>> begin
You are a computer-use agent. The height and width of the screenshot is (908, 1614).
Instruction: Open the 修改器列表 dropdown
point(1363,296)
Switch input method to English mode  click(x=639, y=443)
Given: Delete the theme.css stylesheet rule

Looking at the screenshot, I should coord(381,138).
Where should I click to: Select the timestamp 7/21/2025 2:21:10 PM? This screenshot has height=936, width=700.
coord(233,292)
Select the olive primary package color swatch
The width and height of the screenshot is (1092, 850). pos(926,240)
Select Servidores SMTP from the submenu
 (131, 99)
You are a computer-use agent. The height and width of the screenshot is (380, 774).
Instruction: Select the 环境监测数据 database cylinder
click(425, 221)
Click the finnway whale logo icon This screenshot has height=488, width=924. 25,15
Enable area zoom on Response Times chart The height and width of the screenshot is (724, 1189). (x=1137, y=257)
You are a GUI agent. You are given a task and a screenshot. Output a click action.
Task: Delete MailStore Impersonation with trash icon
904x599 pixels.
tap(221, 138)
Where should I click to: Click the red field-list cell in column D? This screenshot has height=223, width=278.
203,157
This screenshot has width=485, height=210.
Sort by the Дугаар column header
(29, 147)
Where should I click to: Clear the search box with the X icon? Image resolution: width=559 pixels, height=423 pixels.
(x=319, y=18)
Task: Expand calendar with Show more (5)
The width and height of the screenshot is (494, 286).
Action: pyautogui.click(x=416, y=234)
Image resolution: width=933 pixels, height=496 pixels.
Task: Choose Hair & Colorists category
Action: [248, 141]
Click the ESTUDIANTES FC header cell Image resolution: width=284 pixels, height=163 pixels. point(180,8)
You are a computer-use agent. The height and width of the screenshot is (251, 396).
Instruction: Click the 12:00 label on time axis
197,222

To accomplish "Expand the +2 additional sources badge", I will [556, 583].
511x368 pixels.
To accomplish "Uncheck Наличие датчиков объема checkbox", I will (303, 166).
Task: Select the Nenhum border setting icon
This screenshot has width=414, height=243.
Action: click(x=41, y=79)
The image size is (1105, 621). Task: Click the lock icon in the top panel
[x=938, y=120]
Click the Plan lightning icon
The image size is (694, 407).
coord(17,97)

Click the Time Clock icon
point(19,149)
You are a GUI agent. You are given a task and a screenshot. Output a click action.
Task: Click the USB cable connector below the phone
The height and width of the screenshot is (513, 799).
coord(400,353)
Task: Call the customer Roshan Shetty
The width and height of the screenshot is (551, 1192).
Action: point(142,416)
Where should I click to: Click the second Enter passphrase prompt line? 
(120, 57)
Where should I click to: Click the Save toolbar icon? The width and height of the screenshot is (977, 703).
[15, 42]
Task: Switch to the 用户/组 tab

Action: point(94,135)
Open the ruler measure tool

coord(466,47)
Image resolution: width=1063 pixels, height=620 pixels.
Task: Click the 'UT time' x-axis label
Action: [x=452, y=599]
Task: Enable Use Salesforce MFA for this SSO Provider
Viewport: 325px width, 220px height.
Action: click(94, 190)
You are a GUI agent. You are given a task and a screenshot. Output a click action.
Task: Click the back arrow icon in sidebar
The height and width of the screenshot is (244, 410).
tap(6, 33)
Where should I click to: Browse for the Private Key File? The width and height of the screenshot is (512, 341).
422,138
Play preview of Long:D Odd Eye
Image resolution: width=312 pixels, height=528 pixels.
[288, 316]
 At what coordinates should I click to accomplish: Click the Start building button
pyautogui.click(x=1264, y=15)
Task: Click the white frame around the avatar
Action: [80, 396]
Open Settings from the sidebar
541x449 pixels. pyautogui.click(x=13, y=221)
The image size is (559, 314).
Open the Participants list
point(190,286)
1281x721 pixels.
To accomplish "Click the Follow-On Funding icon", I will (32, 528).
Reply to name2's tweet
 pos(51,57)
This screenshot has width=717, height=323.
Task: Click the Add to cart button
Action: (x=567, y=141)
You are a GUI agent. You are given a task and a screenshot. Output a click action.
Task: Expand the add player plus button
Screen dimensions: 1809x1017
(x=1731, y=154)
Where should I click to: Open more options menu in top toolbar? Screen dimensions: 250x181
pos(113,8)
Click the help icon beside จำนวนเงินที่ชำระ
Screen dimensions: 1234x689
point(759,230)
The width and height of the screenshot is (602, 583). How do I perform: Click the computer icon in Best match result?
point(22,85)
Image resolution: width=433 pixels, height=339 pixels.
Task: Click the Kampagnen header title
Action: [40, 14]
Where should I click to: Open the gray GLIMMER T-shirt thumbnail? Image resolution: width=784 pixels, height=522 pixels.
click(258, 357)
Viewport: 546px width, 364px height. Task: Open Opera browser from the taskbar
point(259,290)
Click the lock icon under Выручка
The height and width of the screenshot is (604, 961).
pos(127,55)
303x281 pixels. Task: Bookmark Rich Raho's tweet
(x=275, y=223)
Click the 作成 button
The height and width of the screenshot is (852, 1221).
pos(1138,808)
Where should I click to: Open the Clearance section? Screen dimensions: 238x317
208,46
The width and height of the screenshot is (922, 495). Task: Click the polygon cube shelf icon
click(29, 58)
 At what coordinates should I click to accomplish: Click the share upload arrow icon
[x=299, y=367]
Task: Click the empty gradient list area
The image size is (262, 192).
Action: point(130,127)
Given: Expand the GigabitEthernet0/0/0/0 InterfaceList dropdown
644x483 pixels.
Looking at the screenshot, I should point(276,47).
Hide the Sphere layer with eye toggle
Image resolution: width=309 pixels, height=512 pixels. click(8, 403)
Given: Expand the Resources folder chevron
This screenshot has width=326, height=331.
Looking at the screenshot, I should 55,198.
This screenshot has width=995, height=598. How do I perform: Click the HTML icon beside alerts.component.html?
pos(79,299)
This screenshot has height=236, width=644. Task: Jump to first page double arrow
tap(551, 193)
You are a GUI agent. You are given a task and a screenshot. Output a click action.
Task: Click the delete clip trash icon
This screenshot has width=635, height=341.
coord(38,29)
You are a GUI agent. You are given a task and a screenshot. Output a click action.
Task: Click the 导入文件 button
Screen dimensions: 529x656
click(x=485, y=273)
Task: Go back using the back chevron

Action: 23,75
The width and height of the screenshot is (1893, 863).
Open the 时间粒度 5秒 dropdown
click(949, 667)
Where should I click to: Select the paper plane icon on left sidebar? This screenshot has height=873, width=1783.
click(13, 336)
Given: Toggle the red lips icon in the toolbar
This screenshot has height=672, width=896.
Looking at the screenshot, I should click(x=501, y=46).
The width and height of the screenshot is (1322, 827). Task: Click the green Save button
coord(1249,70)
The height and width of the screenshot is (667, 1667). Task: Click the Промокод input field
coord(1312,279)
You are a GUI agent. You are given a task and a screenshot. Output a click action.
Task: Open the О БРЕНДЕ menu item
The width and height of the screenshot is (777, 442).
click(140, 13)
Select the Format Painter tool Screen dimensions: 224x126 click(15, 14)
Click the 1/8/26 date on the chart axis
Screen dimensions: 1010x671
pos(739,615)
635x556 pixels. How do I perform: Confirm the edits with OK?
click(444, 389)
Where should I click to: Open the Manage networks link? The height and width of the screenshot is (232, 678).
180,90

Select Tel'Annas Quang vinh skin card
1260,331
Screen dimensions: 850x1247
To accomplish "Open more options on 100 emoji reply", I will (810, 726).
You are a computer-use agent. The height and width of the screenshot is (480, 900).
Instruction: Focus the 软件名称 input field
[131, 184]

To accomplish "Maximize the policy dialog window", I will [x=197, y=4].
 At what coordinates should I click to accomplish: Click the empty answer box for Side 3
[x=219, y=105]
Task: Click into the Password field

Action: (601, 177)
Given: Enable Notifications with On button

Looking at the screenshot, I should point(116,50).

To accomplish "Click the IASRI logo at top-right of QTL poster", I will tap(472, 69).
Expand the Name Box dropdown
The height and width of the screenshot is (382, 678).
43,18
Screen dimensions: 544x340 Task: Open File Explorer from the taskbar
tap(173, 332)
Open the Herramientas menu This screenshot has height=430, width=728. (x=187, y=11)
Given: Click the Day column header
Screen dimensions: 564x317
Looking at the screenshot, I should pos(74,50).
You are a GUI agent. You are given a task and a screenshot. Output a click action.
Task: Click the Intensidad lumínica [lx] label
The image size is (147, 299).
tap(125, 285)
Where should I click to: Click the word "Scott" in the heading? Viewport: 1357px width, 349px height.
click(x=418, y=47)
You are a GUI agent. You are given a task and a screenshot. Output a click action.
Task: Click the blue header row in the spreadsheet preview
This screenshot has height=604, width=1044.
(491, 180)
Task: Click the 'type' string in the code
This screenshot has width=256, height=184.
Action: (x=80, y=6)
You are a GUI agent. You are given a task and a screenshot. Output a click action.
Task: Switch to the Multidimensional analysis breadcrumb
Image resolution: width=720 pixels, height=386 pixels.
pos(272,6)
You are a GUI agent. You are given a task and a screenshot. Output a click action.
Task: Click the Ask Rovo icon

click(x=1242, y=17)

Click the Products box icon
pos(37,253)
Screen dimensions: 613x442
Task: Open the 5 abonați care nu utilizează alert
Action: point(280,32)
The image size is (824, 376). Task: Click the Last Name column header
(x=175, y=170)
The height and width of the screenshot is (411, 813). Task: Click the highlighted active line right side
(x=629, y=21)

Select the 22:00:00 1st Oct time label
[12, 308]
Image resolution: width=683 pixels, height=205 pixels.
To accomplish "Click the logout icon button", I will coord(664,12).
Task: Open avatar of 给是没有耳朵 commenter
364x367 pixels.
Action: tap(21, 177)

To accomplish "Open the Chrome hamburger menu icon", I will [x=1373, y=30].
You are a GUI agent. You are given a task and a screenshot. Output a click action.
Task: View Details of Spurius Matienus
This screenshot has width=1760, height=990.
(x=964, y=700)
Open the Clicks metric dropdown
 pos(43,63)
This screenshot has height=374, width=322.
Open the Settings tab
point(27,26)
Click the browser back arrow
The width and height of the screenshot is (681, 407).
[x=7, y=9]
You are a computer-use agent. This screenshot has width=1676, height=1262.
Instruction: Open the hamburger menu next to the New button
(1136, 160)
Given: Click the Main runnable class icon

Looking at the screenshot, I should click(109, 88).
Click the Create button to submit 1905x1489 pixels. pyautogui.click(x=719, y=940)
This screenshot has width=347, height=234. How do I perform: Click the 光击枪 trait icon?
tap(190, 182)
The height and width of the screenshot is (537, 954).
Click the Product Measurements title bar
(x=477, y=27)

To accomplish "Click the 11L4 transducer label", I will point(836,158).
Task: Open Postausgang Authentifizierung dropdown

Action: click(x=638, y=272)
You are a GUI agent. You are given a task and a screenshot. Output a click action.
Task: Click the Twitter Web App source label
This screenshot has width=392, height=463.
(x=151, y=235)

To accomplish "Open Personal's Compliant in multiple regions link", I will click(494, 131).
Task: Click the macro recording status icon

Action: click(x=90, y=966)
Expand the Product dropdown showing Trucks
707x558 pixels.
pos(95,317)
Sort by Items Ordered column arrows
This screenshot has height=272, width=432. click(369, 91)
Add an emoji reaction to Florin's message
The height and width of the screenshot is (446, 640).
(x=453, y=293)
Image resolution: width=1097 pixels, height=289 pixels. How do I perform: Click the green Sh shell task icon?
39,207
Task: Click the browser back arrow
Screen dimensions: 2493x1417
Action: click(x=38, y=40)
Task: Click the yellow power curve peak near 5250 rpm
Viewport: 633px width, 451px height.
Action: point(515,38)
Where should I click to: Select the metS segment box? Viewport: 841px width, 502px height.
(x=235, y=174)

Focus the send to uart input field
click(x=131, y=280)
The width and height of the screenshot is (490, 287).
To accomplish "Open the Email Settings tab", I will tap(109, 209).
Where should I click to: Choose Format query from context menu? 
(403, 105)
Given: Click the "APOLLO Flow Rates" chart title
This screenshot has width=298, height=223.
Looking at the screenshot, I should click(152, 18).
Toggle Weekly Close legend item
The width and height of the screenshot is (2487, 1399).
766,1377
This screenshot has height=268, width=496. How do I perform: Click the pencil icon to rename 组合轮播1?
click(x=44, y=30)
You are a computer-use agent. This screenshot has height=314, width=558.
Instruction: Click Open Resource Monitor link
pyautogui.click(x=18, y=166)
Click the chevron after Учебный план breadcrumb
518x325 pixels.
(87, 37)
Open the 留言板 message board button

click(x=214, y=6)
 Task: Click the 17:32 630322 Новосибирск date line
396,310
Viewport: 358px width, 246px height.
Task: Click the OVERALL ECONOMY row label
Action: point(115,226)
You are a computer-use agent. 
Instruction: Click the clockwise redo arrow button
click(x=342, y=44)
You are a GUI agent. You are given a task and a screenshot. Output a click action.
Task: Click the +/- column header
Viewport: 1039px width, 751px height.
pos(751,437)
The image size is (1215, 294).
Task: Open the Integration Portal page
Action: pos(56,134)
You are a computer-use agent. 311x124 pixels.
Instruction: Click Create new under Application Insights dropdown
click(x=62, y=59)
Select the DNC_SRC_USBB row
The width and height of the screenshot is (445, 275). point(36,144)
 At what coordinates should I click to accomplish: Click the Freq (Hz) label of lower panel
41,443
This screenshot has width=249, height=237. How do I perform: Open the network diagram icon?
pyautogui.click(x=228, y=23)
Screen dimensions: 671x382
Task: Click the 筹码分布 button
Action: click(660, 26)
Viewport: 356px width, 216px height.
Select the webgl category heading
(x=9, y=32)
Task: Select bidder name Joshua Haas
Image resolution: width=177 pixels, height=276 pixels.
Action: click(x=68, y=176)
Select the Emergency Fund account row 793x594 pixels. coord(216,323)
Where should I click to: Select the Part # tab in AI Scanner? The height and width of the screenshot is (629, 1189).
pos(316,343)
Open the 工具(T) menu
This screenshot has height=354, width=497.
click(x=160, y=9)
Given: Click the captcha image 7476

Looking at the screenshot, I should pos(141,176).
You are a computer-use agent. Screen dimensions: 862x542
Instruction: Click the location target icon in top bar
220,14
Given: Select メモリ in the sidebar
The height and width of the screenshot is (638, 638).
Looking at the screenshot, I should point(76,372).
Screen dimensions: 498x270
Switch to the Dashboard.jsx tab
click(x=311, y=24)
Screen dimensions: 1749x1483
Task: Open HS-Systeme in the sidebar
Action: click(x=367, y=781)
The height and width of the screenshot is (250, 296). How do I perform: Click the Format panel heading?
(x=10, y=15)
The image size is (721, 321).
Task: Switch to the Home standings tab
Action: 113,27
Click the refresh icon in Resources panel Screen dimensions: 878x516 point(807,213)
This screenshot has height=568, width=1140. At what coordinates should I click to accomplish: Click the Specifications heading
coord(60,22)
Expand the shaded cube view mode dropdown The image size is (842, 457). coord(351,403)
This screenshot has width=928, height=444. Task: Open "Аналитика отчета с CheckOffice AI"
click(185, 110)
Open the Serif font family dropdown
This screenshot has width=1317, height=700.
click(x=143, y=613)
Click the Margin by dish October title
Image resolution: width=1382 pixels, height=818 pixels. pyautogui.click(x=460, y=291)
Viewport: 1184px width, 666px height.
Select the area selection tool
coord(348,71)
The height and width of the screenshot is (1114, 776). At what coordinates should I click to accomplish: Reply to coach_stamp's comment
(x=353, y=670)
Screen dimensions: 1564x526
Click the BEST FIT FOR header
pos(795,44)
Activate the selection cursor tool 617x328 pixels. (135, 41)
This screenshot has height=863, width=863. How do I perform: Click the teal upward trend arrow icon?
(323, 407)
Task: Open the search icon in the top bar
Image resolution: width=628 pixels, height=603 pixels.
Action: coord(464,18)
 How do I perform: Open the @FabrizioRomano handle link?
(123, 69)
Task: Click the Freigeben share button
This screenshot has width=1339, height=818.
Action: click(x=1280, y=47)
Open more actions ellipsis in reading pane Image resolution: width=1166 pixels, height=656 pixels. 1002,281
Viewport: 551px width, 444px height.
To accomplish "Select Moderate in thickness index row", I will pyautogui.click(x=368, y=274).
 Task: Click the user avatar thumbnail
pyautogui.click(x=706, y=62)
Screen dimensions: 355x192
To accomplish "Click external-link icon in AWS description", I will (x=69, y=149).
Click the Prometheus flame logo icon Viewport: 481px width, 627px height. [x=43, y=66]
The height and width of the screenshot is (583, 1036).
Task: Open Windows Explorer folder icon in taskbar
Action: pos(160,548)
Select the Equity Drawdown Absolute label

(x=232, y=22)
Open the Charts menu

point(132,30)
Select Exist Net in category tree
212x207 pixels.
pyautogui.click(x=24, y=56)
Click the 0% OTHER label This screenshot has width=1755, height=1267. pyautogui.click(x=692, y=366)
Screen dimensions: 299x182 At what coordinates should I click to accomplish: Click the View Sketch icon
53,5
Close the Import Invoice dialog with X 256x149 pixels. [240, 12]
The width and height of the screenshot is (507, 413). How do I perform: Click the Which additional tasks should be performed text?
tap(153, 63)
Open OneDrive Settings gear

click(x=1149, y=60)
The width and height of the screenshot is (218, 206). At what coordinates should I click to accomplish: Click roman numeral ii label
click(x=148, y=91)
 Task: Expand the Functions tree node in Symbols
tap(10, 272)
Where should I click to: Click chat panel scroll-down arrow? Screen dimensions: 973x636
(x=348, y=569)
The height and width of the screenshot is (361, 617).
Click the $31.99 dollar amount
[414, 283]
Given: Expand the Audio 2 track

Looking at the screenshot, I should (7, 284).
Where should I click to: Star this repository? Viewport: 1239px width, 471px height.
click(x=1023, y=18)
>> end
> WORK TO DO
Copy the rows again from the line holding "Viewport: 1184px width, 666px height." through the line holding "(x=353, y=670)", inclusive, requests included, and offset every coordinate in the answers by -150.

> EXERCISE ANSWER
Viewport: 1184px width, 666px height.
Select the area selection tool
coord(198,-79)
The height and width of the screenshot is (1114, 776). At what coordinates should I click to accomplish: Reply to coach_stamp's comment
(x=203, y=520)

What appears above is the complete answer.